In vivo implementation in the Golem-II+ robot
Figure 5 shows the Golem-II+ robot executing the experimental task for robxp stories generation. An on-line video of the execution is available3. The in vivo implementation was the first prototype of the algorithm, and the generated robxp story lacks the style improvements in punctuation and connectors reported in Meza et al. [16]. Here’s the generated robxp story:

In vivo task implementation.
Welcome to this demo. I am Golem. I will perform some actions, at the end I will narrate my experience.
I started at the hall. I begun at the hall. Where it said COMPUTER SCIENCE DEPARTMENT. Afterwards, I tried to the desk. Afterwards, I went to the office of Ivan... to a desk. I grabbed the bottle, then, I walked towards the desk. I noticed the desk with a laptop in a room. I dropped the bottle. After that, I walked towards the meeting room to a table. I saw a person standing in front of a mirror. Then, I went to the door. There it said GOLEM. I noticed a woman standing in front of a mirror. Afterwards I wanted the desk. After that I stopped.

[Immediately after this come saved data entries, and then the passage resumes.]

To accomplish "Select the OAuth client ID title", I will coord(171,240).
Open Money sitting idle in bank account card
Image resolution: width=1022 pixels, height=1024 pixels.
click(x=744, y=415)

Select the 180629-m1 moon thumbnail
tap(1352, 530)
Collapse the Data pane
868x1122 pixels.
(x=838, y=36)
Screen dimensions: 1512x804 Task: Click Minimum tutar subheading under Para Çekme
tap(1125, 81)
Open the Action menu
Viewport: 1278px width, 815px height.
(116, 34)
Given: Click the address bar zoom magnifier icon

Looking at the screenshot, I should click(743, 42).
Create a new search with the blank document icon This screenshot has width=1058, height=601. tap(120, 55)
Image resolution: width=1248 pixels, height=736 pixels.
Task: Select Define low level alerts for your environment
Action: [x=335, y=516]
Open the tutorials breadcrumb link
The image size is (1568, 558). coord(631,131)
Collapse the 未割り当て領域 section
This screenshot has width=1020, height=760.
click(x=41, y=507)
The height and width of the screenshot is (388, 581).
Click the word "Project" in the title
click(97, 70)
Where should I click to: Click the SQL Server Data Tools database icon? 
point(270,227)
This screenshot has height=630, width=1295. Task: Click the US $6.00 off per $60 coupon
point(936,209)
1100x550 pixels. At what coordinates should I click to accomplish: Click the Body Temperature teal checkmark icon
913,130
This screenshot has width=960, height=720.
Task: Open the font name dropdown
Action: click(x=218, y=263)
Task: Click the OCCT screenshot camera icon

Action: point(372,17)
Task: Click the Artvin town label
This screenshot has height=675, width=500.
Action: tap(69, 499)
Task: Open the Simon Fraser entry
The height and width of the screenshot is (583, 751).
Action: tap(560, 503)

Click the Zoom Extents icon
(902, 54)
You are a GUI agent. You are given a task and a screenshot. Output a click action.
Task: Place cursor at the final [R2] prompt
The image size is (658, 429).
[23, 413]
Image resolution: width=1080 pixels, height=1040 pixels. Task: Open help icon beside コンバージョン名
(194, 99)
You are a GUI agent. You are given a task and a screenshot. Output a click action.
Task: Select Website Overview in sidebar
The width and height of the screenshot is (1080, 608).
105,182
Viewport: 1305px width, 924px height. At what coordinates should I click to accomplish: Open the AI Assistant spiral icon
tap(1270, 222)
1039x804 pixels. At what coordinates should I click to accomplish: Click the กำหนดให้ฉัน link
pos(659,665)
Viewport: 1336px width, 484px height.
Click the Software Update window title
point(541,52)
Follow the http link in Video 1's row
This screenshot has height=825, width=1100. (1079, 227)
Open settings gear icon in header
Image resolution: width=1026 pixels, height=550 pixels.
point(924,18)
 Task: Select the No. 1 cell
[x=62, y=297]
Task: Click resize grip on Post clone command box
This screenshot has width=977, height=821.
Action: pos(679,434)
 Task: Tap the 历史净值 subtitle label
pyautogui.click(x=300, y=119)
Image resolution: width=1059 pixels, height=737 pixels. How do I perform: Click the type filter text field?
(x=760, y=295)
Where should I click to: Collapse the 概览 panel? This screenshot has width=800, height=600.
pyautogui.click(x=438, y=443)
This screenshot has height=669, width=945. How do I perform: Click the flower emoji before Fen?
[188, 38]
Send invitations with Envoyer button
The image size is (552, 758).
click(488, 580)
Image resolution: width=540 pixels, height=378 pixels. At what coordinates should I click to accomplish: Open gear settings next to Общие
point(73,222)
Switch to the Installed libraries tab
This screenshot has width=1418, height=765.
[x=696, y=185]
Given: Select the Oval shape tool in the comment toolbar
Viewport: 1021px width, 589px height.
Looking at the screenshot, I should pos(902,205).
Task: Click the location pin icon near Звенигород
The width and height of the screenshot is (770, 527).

While the robxp stories generated with this approach take into account actions, perceptions and the navigation experience of a robot while performing an experimental task, there is still plenty of room for improvement. In vitro robxp story (see Section 5.3) needs improvement in discourse connectors and in text recognition from images (the computer vision API read “SOFA” instead of “SOPA”. Furthermore, arcs splitting is still confusing, as we can see in the lack of punctuation separating different phrases in “there it said SOFA: Random Forests Regression for the Semantic Textual Similarity task I took a bottle then I moved to a desk I leaved the bottle I noticed a cluttered desk”. Main future improvements of our approach will include the integration of the Geni text generator, which relies on a surface realizer based on tree adjoining grammars [4, 8]. Furthermore, the reading processing of text message found in the robot’s visual perception would be extended with explanations found by the machine reading tool FRED [3]. A human evaluation like the one reported in Meza et al. [16], but extending the number of experimental tasks, would be necessary once the full fledged pipeline implementation is done. A promising perspective for this approach would be to apply the in vitro implementation in non robotic tasks, like chatbots or autonomous car navigation.
Conclusion
How was your day, robot? The present work aims at providing robots with narrative capabilities, which would allow to tell in a human friendly way (meaning: a story) a summary of the robot’s activity. This work contributes with the Robot Experience Story concept: an experience narration based not exclusively on the spatial experience of the robot, but in a holistic approach of the robot actions, movements and visual perceptions. The robxp stories aim is to extract pertinent information from the robot’s task history in order to generate a narrative of the recently performed task. Therefore, the second contribution of our work is a narrate dialogue model, specified as a graph of situations in the framework of Pineda et al. [21] concept model for a service robot. This dialogue model, which can be instantiated as a standard behavior of the Golem robot for any abstract task, is detailed in two algorithms for the SitLog robot programming language, where the robot’s task history is analyzed in order to extract significant elements (objects, characters, locations and messages) to fill a narratology inspired robxp story model, which will be used to produce the sentence of the story and linguistic connectors. Finally, two implementations of this approach are provided: an in vitro one, where the taks is simulated outside the robot, and an in vivo one, where the task is effectively performed by the Golem-II+ robot. The first two robxp stories generated with this approach shows that this narrative still lack of fluency and clarity, so further work will include syntactic and stylistic improvements by means of a text generator and a machine reading tool.